North Korean refugees entering South Korea are surprised that people who live in Seoul and those who live in the countryside carry the same type of ID card. In North Korea, the citizens of Pyongyang carry a brown plastic ID card marked as “Pyongyang Citizen,” while people who live outside Pyongyang carry a light green ID card labeled, “Public Person.”
There is a vast difference in lifestyle and entitlement between Pyongyang citizens and non-Pyongyang people. North Korea is the only country that issues a special ID card for citizens of the capital city. The special ID card system was instituted in 1997. The population of Pyongyang was about 3,255,000 in 2008, but the number was decreased to about 2.6 million in 2010. Most likely, the population decrease was enacted to lessen the financial burden for the city.
The DPRK adopted “Pyongyang capitol city management regulations” as part of the Presidium of the Supreme People’s Assembly decree No. 286 on November 26, 1998. Article 29 of Chapter 4 spells out the qualifications for living in Pyongyang and that those who live outskirts of the city must receive permission from authorities to move into the central area of the town. Thus the suburban Pyongyang citizens were differentiated from the urban residents.
Article 30 states that the Pyongyang residents must be exemplary citizens for the nation and must uphold the honor of being a Pyongyang citizen. If they violate the laws, they will be stripped of citizenship. In short, they will be kicked out of the city and banished to the countryside.
On July 24, 2000, the Presidium of the Supreme People’s Assembly issued Decree No. 1676, entitled, “DPRK Regulation for Citizen Registration.” Article 7 states that one must be seventeen and older to receive the Pyongyang citizen ID. The ID comes with special privileges, such as food rationing, even as the rationing system is terminated in the countryside. The North Korean constitution states that everyone is equal under the socialist system—in words only.
There is a vast difference between Pyongyang and the rest of the country. Pyongyang citizen ID and Pyongyang management regulation were created to distinguish the Pyongyang citizens and the countryside residents. The rules specify that “the state planning department, executive department, state-run companies, and organizations must guarantee food and fuel distribution for Pyongyang as a matter of priority.” It created a “Capital Fund” to carry out this article.
Most of the roads across North Korea are not paved. Streets in Pyongyang are paved with asphalt. Highrise buildings in Pyongyang are heated. Late Kim Il-sung once said, “Pyongyang is capital of revolution, and only those who defend the Party have the right to live there. Only the workers who are completely armed with the Party’s monolithic thoughts, support the Party policies, and live in one principle can live in Pyongyang.”
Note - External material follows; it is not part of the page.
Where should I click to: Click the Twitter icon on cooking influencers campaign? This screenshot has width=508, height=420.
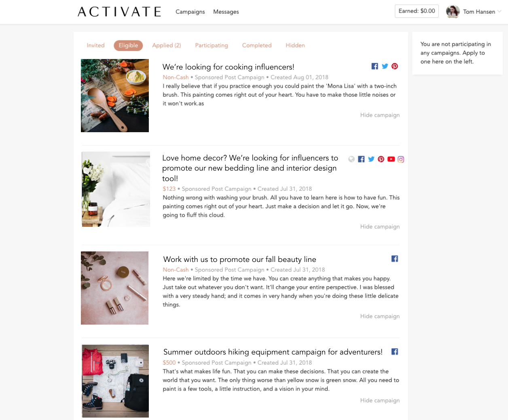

He also ordered a system to have factories send their products to Pyongyang first. His son Kim Jong-il focused on propaganda projects such as “the 13th Global Students Festival” even though the North Korean economy started to falter in the second half of the 1980s. Kim Jong-il poured his resources into external propaganda works, even as to instruct the propaganda crew to transform anti-communist tourists into sympathizers for socialism after one visit to Pyongyang. He also banished all the handicapped people from Pyongyang, thinking that it would improve the image of the city.
In the 90s, when power shortage was severe, Kim Jong-il terminated the electric power supply to cities in the countryside, diverting the electrical power to Pyongyang. He wanted to make sure that Pyongyang had lights for foreign visitors to see. As a reference, a luxury apartment in Pyongyang costs about 400,000 dollars, while an equivalent would cost around 250,000 dollars.
These days, those Pyongyang citizens without money are being displaced out of the city. Wealthy people from the countryside are buying Pyongyang citizenship, which was impossible to imagine during the Kim Il-sung/Kim Jong-il era. But now, anyone can buy citizenship. The poor class among the Pyongyang citizenry regard their citizenship as their backup fund in the event someone gets sick or some other emergency. They can sell citizenship for 100,000 dollars. There is a saying in Pyongyang that one can acquire the coveted hero status as long as he has a million dollars.